## What you need to do
Transcribe only the part of the material below that begins at the line containing "This screenshot has height=544, width=1204." and ends at the line containing "into the Комментарий", with both kept and images left out.

## Excerpted data
---*---
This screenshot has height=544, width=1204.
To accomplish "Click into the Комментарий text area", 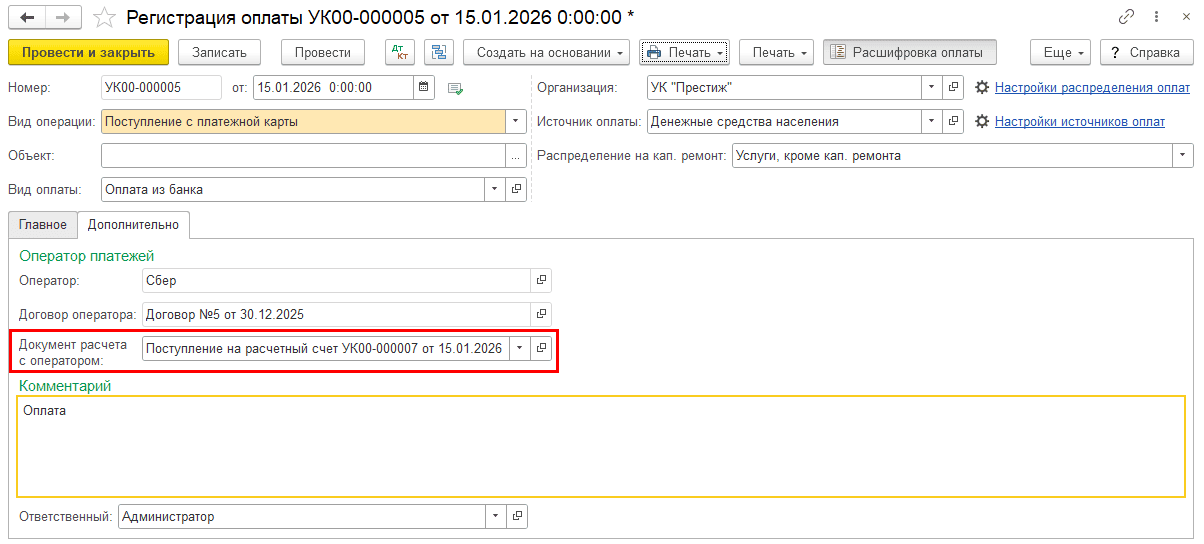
---*---
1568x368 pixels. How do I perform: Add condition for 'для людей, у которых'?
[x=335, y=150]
---*---
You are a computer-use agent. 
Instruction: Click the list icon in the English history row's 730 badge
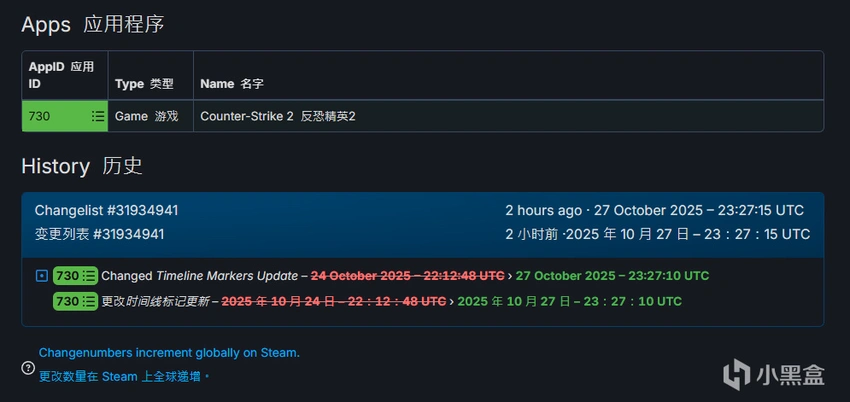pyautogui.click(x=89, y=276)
---*---
## Answer to this exercise
This screenshot has height=544, width=1204.
To accomplish "Click into the Комментарий text area", 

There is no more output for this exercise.